__To do__
Reproduce the entries below exactly, but only from the line containing "Where should I click to: Click" to the line containing "Task: Switch to the Floor Plan ribbon tab", inclusive.

(Excerpted data)

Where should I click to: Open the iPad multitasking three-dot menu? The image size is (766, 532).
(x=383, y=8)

(End Excerpted data)
(Excerpted data)

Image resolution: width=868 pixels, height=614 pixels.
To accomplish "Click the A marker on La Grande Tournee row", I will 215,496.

(End Excerpted data)
(Excerpted data)

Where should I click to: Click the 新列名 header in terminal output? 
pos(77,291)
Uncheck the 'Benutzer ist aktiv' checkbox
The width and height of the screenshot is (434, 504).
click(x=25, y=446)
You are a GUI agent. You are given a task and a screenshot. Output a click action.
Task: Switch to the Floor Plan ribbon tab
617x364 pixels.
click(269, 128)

(End Excerpted data)

__Task result__
Where should I click to: Click the 新列名 header in terminal output? 
pos(77,291)
Uncheck the 'Benutzer ist aktiv' checkbox
The width and height of the screenshot is (434, 504).
click(x=25, y=446)
You are a GUI agent. You are given a task and a screenshot. Output a click action.
Task: Switch to the Floor Plan ribbon tab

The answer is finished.